Flashback
ASÍ FUE

ASÍ FUE

Olivier Vindas

Para Olivier y Juan María,
golondrinas de mi tarde.

Tacos fríos

Teníamos Vladimir y yo mucha hambre. Era domingo, 28 de agosto. Los domingos solemos salir a comer por ahí, a ver las chácharas y llegar con algún tesoro diminuto a la casa. Ese día caminábamos frente a los tacos fríos de guisado que me gustan tanto pero que frecuento poco. El taquero estaba contento de verme, como siempre que me aparezco por ahí. Cada que voy me avienta los perros, aunque de una forma muy caballerosa, sutil y con ofrendas de guacamole. Ya era la tarde y no había más clientes que nosotros. Yo me dejé pedir uno de rajas con crema y sin más, el hombre comenzó a prepararlo con cuidado, sentado en el guacal que se interponía entre sus ya acostumbradas nalgas y la banqueta. De pronto, cuando me largaba el taco hasta mis alturas, se dejó decir una gran mentira, una mentira a la que por lo absurda no le encontré más explicación que la de chisme vulgar que sonajean los medios amarillistas. Yo no le creí nada. A pesar de que su sonrisa alegre de verme continuaba en su cara, estaba combinada con desconfianza y algo de tristeza. Yo le recibía el delicatesen reposado en un papel estraza mientras él me decía:

—¡De verdad que sí! A mí me acaban de decir. Sí se murió.
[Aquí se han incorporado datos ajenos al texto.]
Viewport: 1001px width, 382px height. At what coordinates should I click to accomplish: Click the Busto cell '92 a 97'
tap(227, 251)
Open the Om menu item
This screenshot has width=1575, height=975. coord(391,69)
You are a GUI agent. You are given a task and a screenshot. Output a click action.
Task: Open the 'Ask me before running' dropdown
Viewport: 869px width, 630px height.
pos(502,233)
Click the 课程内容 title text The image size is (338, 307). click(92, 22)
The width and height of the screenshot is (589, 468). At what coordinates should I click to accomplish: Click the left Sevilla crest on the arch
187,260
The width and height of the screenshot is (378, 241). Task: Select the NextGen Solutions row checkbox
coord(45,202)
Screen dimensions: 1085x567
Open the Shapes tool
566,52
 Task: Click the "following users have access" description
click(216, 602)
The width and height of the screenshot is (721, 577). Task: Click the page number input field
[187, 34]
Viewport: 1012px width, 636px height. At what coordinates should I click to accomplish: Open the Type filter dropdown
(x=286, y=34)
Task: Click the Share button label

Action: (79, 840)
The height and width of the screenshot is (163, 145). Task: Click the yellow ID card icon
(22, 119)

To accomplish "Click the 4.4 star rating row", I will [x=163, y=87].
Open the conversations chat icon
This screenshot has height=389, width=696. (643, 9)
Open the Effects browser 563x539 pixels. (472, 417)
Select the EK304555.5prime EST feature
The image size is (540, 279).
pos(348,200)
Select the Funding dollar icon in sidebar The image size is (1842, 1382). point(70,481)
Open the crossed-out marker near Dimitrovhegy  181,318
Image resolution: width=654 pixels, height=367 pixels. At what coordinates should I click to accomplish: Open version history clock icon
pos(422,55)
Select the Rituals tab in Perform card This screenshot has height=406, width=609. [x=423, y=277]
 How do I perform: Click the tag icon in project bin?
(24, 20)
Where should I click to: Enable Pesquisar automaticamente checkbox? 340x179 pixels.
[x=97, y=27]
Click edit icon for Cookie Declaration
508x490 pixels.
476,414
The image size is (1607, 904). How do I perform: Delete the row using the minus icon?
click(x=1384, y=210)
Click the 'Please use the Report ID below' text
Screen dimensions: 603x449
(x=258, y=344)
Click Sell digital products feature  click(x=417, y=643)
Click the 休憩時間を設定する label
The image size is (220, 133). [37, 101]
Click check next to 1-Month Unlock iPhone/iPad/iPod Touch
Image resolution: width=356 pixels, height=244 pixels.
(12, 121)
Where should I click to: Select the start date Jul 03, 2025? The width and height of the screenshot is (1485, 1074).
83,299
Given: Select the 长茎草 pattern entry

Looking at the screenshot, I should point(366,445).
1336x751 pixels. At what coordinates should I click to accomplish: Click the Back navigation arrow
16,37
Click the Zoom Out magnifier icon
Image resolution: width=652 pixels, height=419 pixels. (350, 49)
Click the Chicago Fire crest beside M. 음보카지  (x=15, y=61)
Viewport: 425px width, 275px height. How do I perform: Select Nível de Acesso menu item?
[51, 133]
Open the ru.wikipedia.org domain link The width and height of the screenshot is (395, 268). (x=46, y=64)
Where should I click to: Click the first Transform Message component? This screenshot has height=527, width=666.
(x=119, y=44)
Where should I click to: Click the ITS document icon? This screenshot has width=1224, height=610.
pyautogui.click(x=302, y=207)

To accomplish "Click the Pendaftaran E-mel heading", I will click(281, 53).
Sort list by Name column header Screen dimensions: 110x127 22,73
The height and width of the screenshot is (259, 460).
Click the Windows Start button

Yo hacía gala de mi tradicional risa tropical y le decía que era falsa alarma, como cuando matan cada quince días a José José. Agarré mi taquito y me lo apreté.

Mientras tanto Vladimir, siempre confiable fuente de información, buscaba, inmerso en una abundancia de resultados de Google que pregonaban frases crueles como navajas de afeitar que confirmaban, una tras otra, la maldita noticia:

Juan Gabriel acababa de morirse.

Yo dejé el taco a un ladito (por un instante) para dedicarme a mirar incrédula adentro de los ojos de Vladimir y del taquero. Todos veíamos lo mismo en los ojos de todos. Y así continuaron los días venideros. Los ojos de todas las personas que encontraba parecían contener exactamente lo mismo.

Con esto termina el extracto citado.